[Start of Extract]

Congested Main Panel

Post by Rodango » Mon Aug 05, 2019 1:52 pm

Hi all,

We bought this house built in the 1970’s. As part of my inspection I pulled the cover off of the main panel and checked it out. The thing that really stuck out at the time was that there are two a/c compressors (one for upstairs, one for down) and they were double-tapped to the same 220V breaker pair — which was rated for 15Amps. I was surprised that they both ran at the same time (I think they’re both 2.5 ton units.)

I asked the seller to get a professional electrician out to put each compressor’s circuit on its own 30Amp breaker pair and to inspect and approve the rest of the workmanship for code compliance and for safety (should be the same thing, but not necessarily.) He did the work and ok’d the rest. I was not able to be there to ask questions and he was hired through my realtor to the seller to the selling realtor...I haven’t been able to contact him for info.

Recently pulled the cover because I’m going to install a Siemens FS 140 whole-house SPD. I was able to line up a pair of adjacent slots each on a separate leg (or phase) for the 30Amp breaker pair. The location in the panel is great: it allows the shortest wiring length, and they just about don’t have to bend (ideal for the SPD). But on removing the cover I see this rat’s nest of tangled wiring and numerous pigtails (in lieu of double-tapped breakers, I assume.) The ground and neutral buses look like a mess to try to work with.

[End of Extract]

What you need to do>
A – Write out a passage of the main panel post word for word. Begin at the words "I asked the" and stop after "him for info.".
B – Pick up the forum post about the congested main panel after its last sentence and continue writing it.

[Start of Material]

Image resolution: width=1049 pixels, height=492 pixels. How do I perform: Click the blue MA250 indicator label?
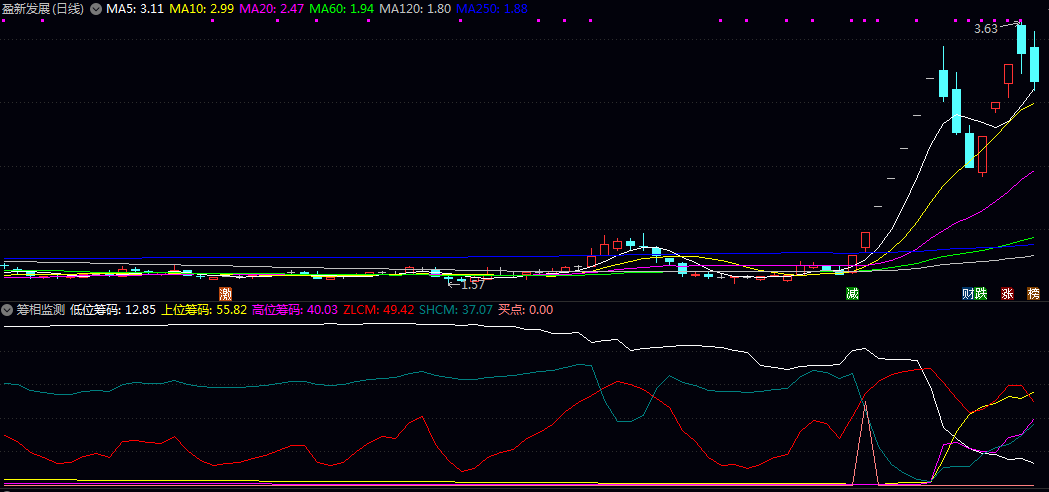pos(491,8)
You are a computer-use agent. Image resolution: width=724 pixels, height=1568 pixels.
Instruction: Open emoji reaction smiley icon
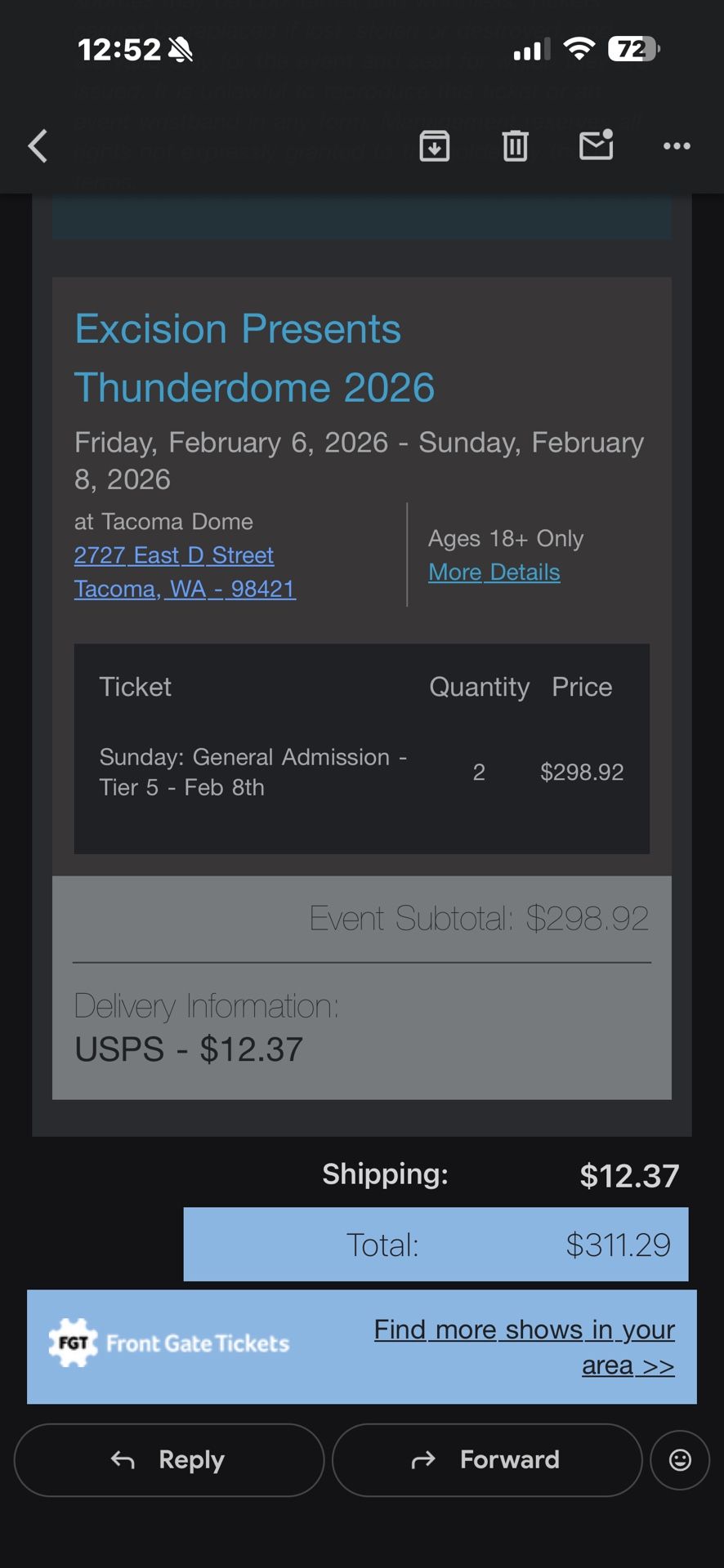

[End of Material]

Written answers>
A –
I asked the seller to get a professional electrician out to put each compressor’s circuit on its own 30Amp breaker pair and to inspect and approve the rest of the workmanship for code compliance and for safety (should be the same thing, but not necessarily.) He did the work and ok’d the rest. I was not able to be there to ask questions and he was hired through my realtor to the seller to the selling realtor...I haven’t been able to contact him for info.

B –
To clean up what looks like careless workmanship, would it be better to lose the pigtails and make the double-taps at the breakers themselves (all either 15 or 20Amp circuits)?

Second, it looks like the neutral and ground buses are both filled, but with only one conductor per each screw. None are doubled though there are several hots, ground and neutral pairs or triplets that are combined with wirenuts and pigtailed onto a breaker or ground/neutral bus- using #12 or #14 leads for up to 3 conductors of the same size.... Should I shut off the main breaker and clean this up by attaching directly to the breakers or buses with 2 conductors per screw? Seems like it would be more of a direct connection and also wouldn’t be depending on a single #14 pigtail lead (for example) for neutral to 3 - 15Amp circuits?

Rodango
Posts: 6
Joined: Mon Aug 05, 2019 1:14 pm

Re: Congested Main Panel

Post by Rodango » Mon Aug 05, 2019 2:20 pm

Here is a photo of the panel and wiring. Note all of the wirenuts. I think a lot of work was done by different hands as workmanship and parts vary.

I set a double pole 30A breaker sitting partway into its location lower on the lefthand column. Rat’s nest of neutrals and grounds upper left. I’ve considered attaching an extra, bonded neutral+ground bus, maybe on the left side, or else doubling up some of the pigtailed N/G on the existing buses. Good idea? Comments? Thanks.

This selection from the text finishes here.